# Canard PC & Canardpc.com > Nos Autres Rubriques > [Jurigeek] La tête dans les nuages
En ce moment, ça ne va pas.  Quand je tombe sur les  Kardashian®  fêtant l'Incroyable Anniversaire®  du divorce de Kim, alors qu'elle a été quand même la Pimp my Bride® de l'année 2011, je me dis qu'elle est complètement à l'West, et ce n'est pas Kayne qui me contredira. Quand j'entends Papy Eastwood parler, lors de la convention républicaine, à une chaise vide pour finir au restaurant en compagnie de Mrs Eastwood & Company®, je me dis que si l'inspecteur a rit, moi j'ai envie de pleurer. Quand je vois les cons qui ont voté Sarkozy se moquer des cons qui ont voté Hollande et qui sont déçus parce qu'il ne sait même pas gérer son ex et sa régulière, je me dis que la Marine® va finir par débarquer et que tous ces cons l'auront bien cherché. Oh, eh puis je ne vais pas bien en ce moment; j'ai la bourse® vide, le ventre orange et le dow jones®.  
Mais bon, jusqu'à maintenant, je pouvais m'allonger dans l'herbe verte de mon enfance et laisser vagabonder mon regard goguenard vers le ciel bleu de notre insouciance. 
Mais ça c'était avant le Drame. 
Parce que, figurez-vous, qu’hier, tandis que je m'allongeais dans l'herbe verte de mon enfance et laissais vagabonder mon regard goguenard vers le ciel bleu de notre insouciance, un inspecteur des impôts est passé me voir, me disant de bien en profiter parce que, bientôt, je vais devoir raquer. Il faut savoir qu'au moment où je vous parle nos hommes politiques sont en train de se demander s'ils ne vont pas taxer les nuages.  
Hein ? Mais non je n'ai pas fumé l'herbe verte de mon enfance où je m'allonge et laisse vagabonder mon regard goguenard vers le ciel bleu de notre insouciance, n'importe quoi.  Oh, je vous cause métaphore là. Je vous parle du Cloud® et du Conseil Supérieur de la Propriété Littéraire et Artistique, qui vient de décider que les services en cloud :  en gros, le fait de pouvoir uploader des données sur un serveur externe maintenu par une société tierce, permettent une copie privée.  
Et les supports qui autorisent la copie privée, on en fait quoi ? Eh bien on les soumet à la redevance pour copie privée. Et qui  paye à la fin ? Le consommateur, évidemment, puisque la société taxée va répercuter le montant de la redevance sur son prix public.
En résumé, le Conseil dit que "_L’informatique dans les nuages offre notamment de nouvelles fonctionnalités de synchronisation sans fil des contenus entre un nombre croissant de terminaux personnels, fonctionnalités qui semblent, en l’état de la technique, de nature à favoriser une multiplication des reproductions de ces contenus_", et en conclut que "_les concepts essentiels du droit d’auteur et des droits voisins sont aptes à appréhender ces offres d’informatique en nuages_". 
Bon rien n'est encore fait, aucune loi n'est prise pour l'instant.  Des débats sanglants vont avoir lieu. Mais rien que l'idée de taxer le cloud parce qu'il permet une copie privée... je crois qu'on a tout dit, Antechristine® va revenir, prenez l'air occupés, ça vaut mieux pour vous.  
Quant à moi, eh bien, je n'irai plus m'allonger dans l'herbe verte de mon enfance et ne laisserai plus vagabonder mon regard goguenard vers le ciel bleu de notre insouciance de peur d'y voir des nuages ; le Bonheur n'est même plus dans le pré®.
Vous ne trouvez pas qu'on a une Ma Life® à la con quand même ?

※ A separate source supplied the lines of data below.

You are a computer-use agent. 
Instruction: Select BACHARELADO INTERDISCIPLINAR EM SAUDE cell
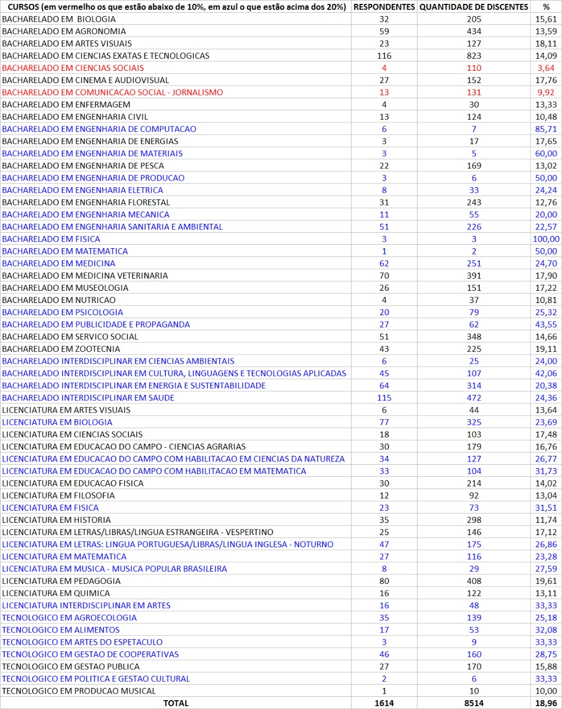[88, 398]

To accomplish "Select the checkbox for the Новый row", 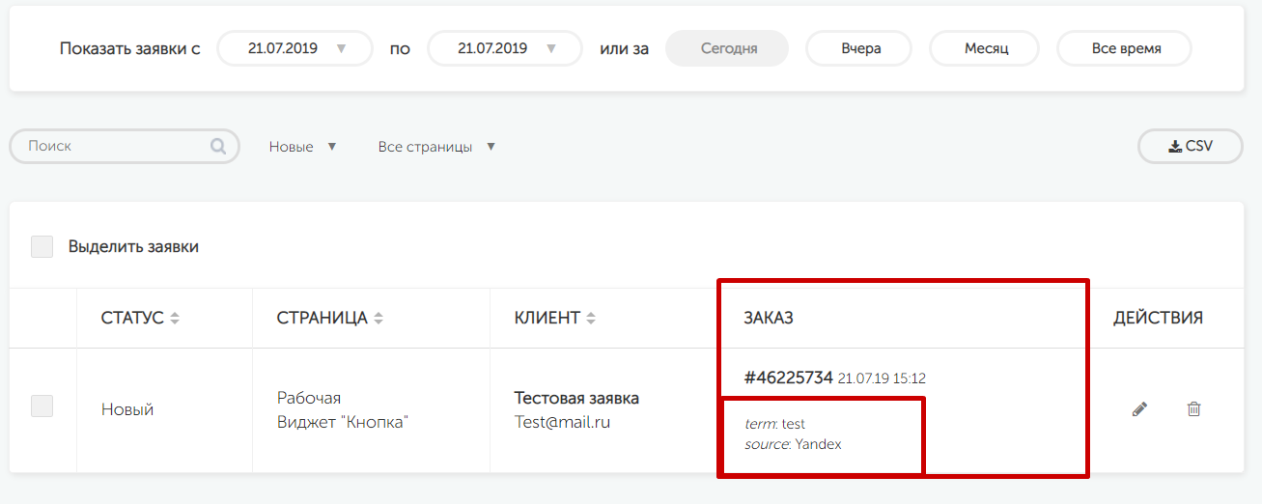I will pyautogui.click(x=42, y=406).
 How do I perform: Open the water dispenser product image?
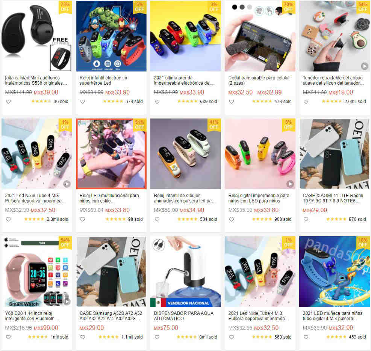(186, 271)
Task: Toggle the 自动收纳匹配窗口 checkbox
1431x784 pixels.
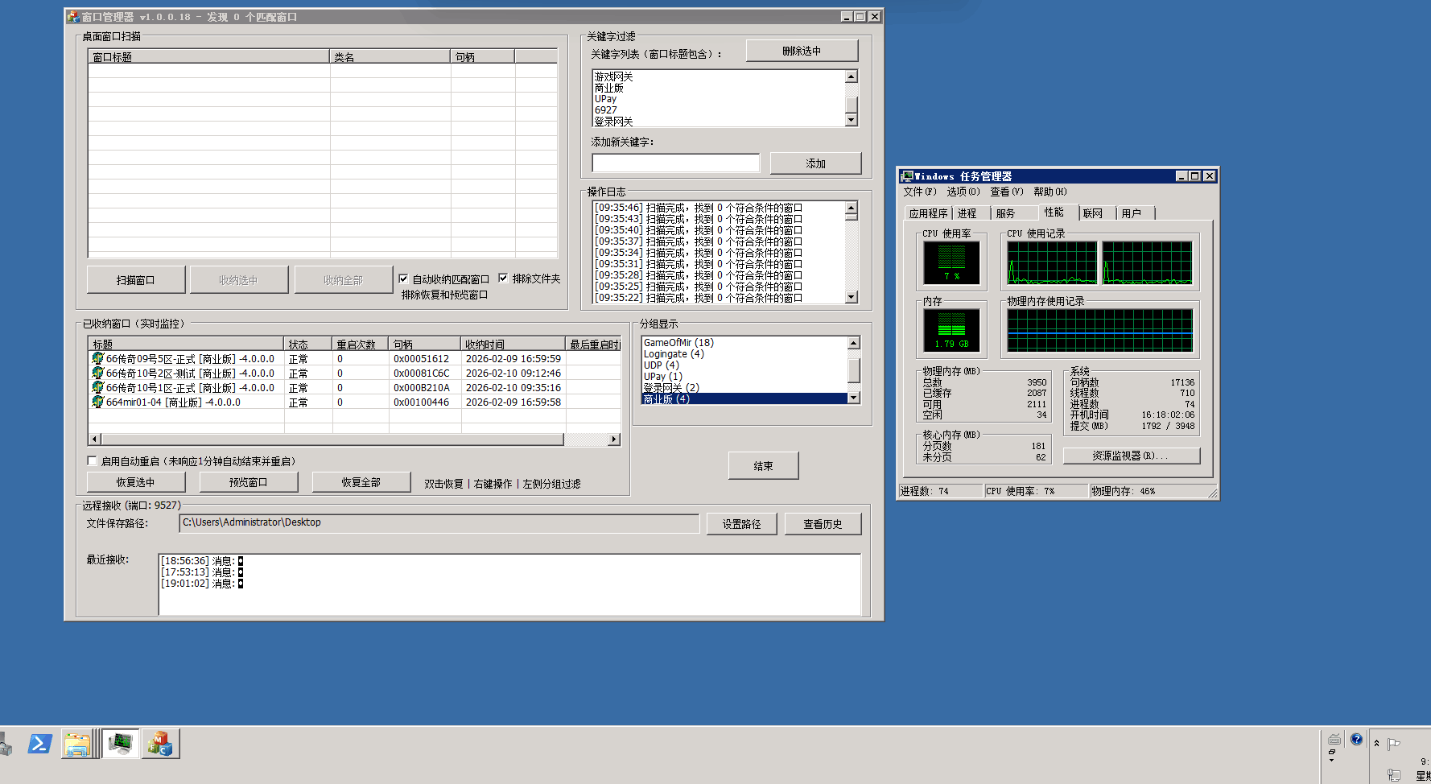Action: click(x=403, y=279)
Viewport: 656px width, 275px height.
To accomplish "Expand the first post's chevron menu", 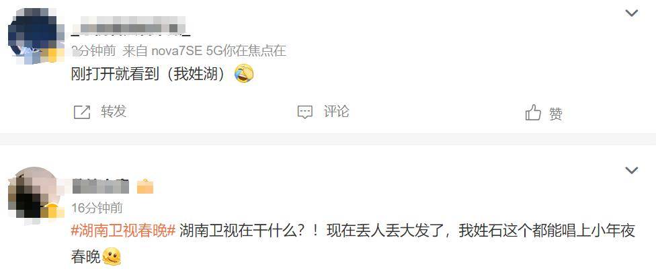I will pyautogui.click(x=631, y=13).
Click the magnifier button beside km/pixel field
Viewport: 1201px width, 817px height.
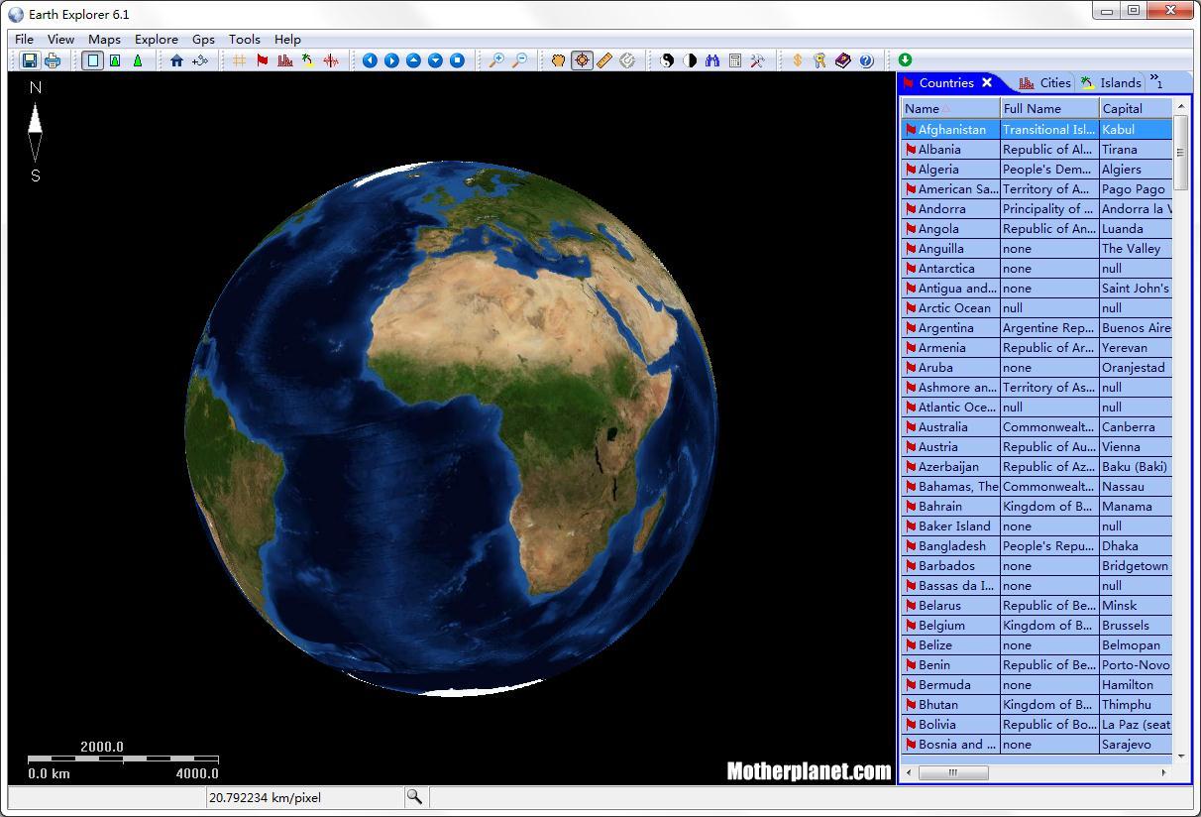point(414,797)
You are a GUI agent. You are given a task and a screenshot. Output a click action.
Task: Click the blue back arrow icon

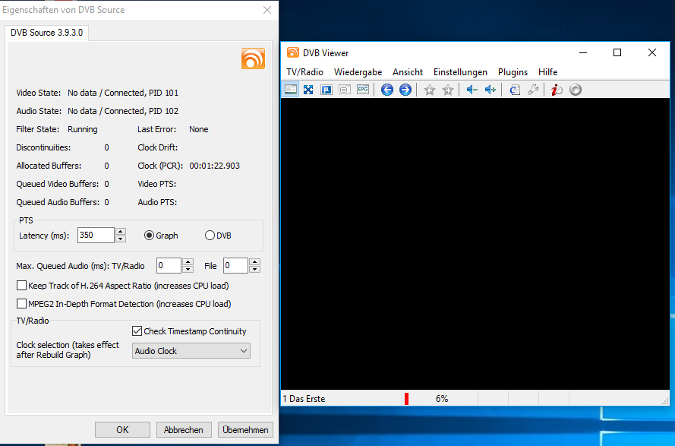click(x=387, y=90)
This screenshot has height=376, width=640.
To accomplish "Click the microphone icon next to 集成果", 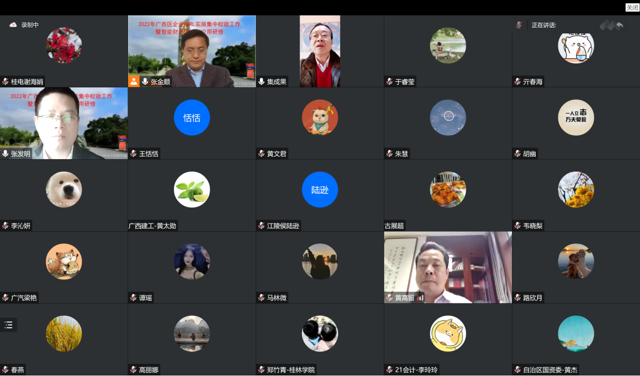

Voir la news (0 image, 0 vidéo )

----------


## half

Tein ca presse bien le citron en France, c'etait bien en asie en faite...

----------


## Padre

Et dire que je n'ai même pas acheté les droits de Ma Life®...

----------


## TeHell

Bon texte :D.
De toutes façons, faut bien piquer l'argent où il est. Et encore mieux: prévoir là où il va être pour mettre des taxes qui semblent petites aujourd'hui, mais qui seront énormes demain.
Je me demande quel est le statut de Steam par rapport à ça? On a payé nos trucs, mais on les stocke chez eux, et on télécharge/supprime autant de fois qu'on veut...

----------


## GROquiK

"taxer le cloud parce qu'il permet une copie privée..." Pourrait permettre, plutôt. Enfin c'est le même principe que pour les CD/DVD : il suffit d'en avoir la possibilité pour être taxé de toutes façons. Quel beau pays  :tired:

----------


## Guitou

On a beaucoup de société en France qui proposent du cloud ?
Je n'en ai pas l'impression, du coup ça va rester comme ça et les boîtes qui voudront se lancer placeront leurs serveurs ailleurs (Irlande par exemple ?).

----------


## LaVaBo

Sauf que les boîtes rechignent à mettre leurs données sur des serveurs à l'étranger, avec une législation étrangère sur la confidentialité de ces données. Par exemple autoriser le fbi à aller fouiller dedans quand ils le décident.
Y'a un marché du cloud national qui va sûrement se développer dans plein de pays, à cause de cette problématique. Regarde les entreprises qui avaient mis des données légales sur les serveurs megaupload, c'est le même genre de cas de figure qui pourrait se produire, ou de l'espionnage industriel, ou que sais-je.

----------


## DarzgL

Le cloud ce n'est rien de plus qu'un genre de serveur personnel distant... Je vais être taxé parce que je stocke mes données dans 2 endroits différents ?
A quand la taxe sur le droit à respirer ?

----------


## half

Je dirai plutôt à quand la taxe "Click droit coller"...

----------


## wushu_calimero

Je vais me faire flammer, mais à la limite, à partir du moment où il a été décidé de taxer les disques durs et autres supports externe, le cloud c'est ni plus ni moins que ça. Donc à priori c'est pas illogique.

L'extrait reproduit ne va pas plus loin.